Note that $f'(x)$ exists for all $x\ne 0$ however at $x=0$, differentiability is doubtful that is to say it is apriori not known whether $f'(0)$ exists or not and if it does exist then what form it will be in. 
What you have shown above is that $f'(x) =\frac{1}{9x^\frac{8}{9}}$ does not exist at $x=0$, which has nothing to do with $f'(0)$ as we don't even know apriori about existence of $f'(0)$ or the kind of form $f'(0)$ will be in if it exists.
Therefore, by definition of differentiability at $x=0$, $f'(0)$ exists if and only if $\lim_{x\to 0}\frac{f(x)-f(0)}{x}$ exists. 
Clearly, $\frac{f(x)-f(0)}{x}=\frac{x^{1/9}-0}{x}=\frac 1{x^\frac 89}$ (Note that it is different from $\frac{1}{9x^\frac{8}{9}}$) and therefore the limit does not exist finitely, which is to say that $f'(0)$ is non-existent.
A: As others pointed out, the non-existence of $\lim_{x\to 0}f'(x)$ does not imply that $f$ is not differentiable at $x=0$. However, the following is correct and can be applied here:

Let $f: (a-h, a+h) \to \Bbb R$ be continuous, and differentiable on $(a-h, a+h) \setminus \{ a \}$. If $\lim_{x\to a}|f'(x)| = \infty$ then $f$ is not differentiable at $x=a$.

Proof: This is a consequence of the mean-value theorem: Assume that $f'(a)$ exists, and let $x_n$ be a sequence in  $(a-h, a+h) \setminus \{ a \}$ which converges to $a$. Then
$$
 \frac{f(x_n)-f(a)}{x_n-a} = f'(c_n)
$$
for some $c_n$ between $a$ and $x_n$. The left-hand side converges to $f'(a)$, whereas the right-hand side is unbounded for $n \to \infty$. This is a contradiction.

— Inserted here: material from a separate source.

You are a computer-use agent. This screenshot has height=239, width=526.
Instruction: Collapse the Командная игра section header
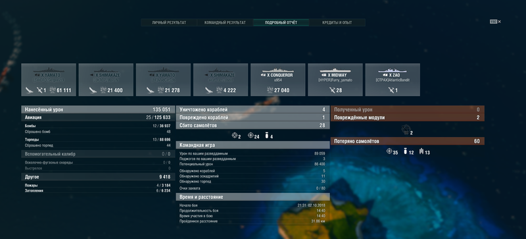pyautogui.click(x=252, y=146)
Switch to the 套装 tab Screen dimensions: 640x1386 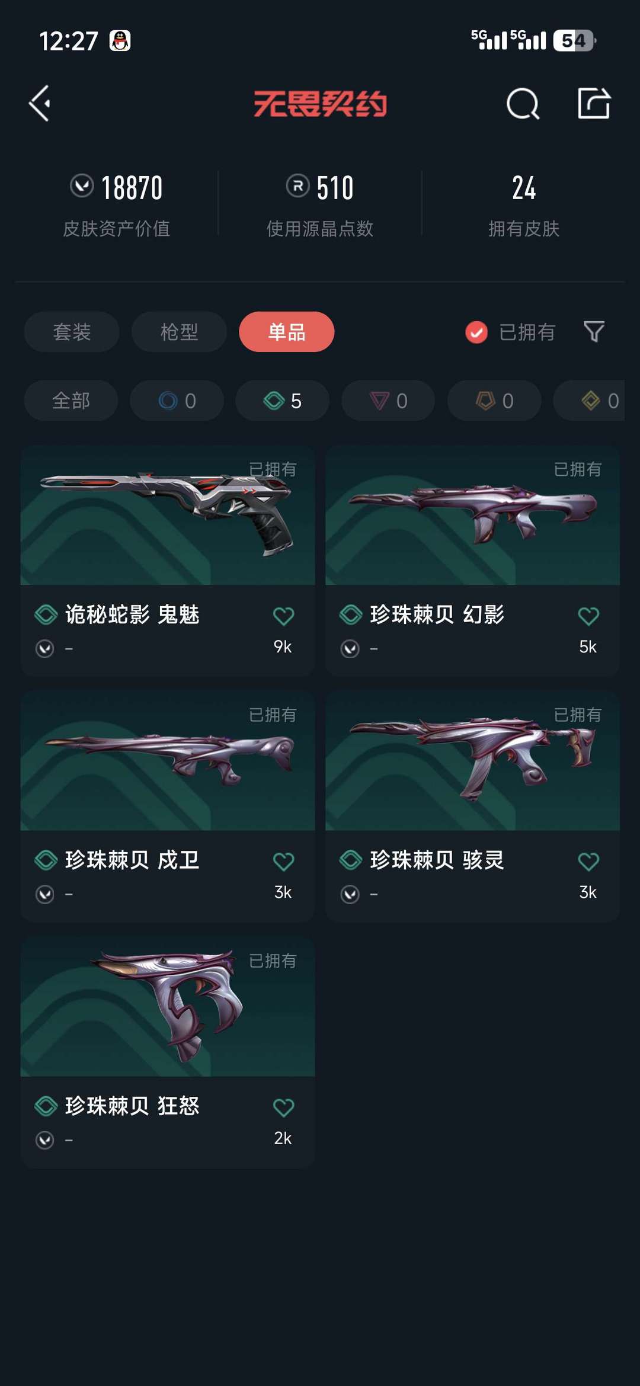pos(72,332)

In your case, $f(x) = x^{1/9}$ is continuous on $\Bbb R$, differentiable on $\Bbb R \setminus \{ 0\}$, and
$$
 \lim_{x\to 0}|f'(x)| = \lim_{x\to 0}\frac{1}{9|x|^{8/9}} = \infty \, ,
$$
which implies that $f$ is not differentiable at $x=0$.

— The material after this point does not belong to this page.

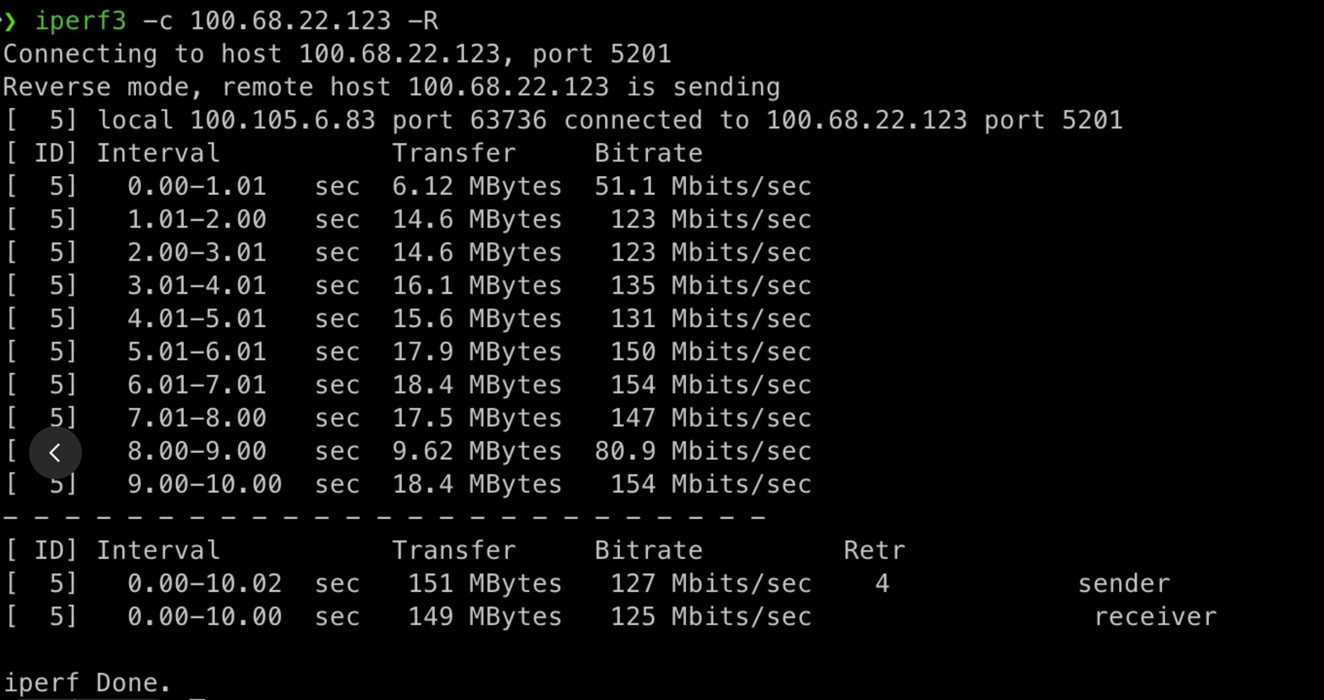The image size is (1324, 700).
Task: Click the 51.1 Mbits/sec bitrate value
Action: (x=703, y=187)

A: Another idea is to use sequence to prove that, suppose $a(n)=\frac {(-1)^n}{n}$ for big $n$ we have  $\lim_{n\to \infty}a(n)\to 0 $ so we can use $a(n),n\to \infty$ instead of $x\to 0$
now if you put $a(n)$ as $x$ $$\lim_{x \to 0}\frac{f(x)-f(0)}{x-0} =\lim_{n \to \infty}\frac{f(a(n))-f(0)}{a(n)-0}=\\
\lim_{n \to \infty}\frac{f(\frac {(-1)^n}{n})-f(0)}{\frac {(-1)^n}{n}-0}=\\
\lim_{n \to \infty}\frac{f(\frac {(-1)^n}{n})}{\frac {(-1)^n}{n}}=\\
\lim_{n \to \infty}(-1)^nn\sqrt[9]{\frac {(-1)^n}{n}}=\\
\lim_{n \to \infty}\sqrt[9]{\frac {(-1)^n\times n^9\times (-1)^{9n}}{n}}=\\
\lim_{n \to \infty}\sqrt[9]{\frac { n^8\times (-1)^{10n}}{1}}=\\
\lim_{n \to \infty}\sqrt[9]{\frac { n^8\times (+1)}{1}}\to +\infty\\$$
A: I quite do not agree with the other answer. Computing $f'(x)$ for $x\neq 0$ and saying it does not have a limit at $0$ does not show that $f'(0)$ does not exist: it shows that if $f'$ is defined at $0$, it cannot be continuous at $0$. However, a short adaptation of this gives the answer: for $x\neq 0$,
$$
\frac{f(x)-f(0)}{x-0} = \frac{x^{1/9}}{x} = x^{-8/9}
$$
which does not have a limit at $0$. This shows that $f$ is not differentiable at $0$.
Edit As suggested in comment, here is an example of a differentiable function $f : \mathbb{R} \to \mathbb{R}$ such that $f'$ does not have a limit at $0$ while $f'(0)$ does exist. Define
\begin{align}
f : \mathbb{R} & \longrightarrow \mathbb{R} \\
x & \longmapsto \left\{\begin{array}{rcl} x^2 \sin(1/x) & \text{if} & x \neq 0 \\
0 & \text{if} & x=0
\end{array}\right.
\end{align}
Then $f$ is differentiable on $\mathbb{R} \setminus\{0\}$ by easy calculations, where $f'(x) = 2x\sin(1/x) - \cos(1/x)$. This expression does not have a limit when $x$ goes near $0$. But if $x \neq 0$,
$$
\frac{f(x) - f(0)}{x-0} = \frac{x^2\sin(1/x)}{x} = x \sin(1/x) \underset{x\to 0}{\longrightarrow} 0
$$
which shows that $f'(0)$ exists and is equal to $0$.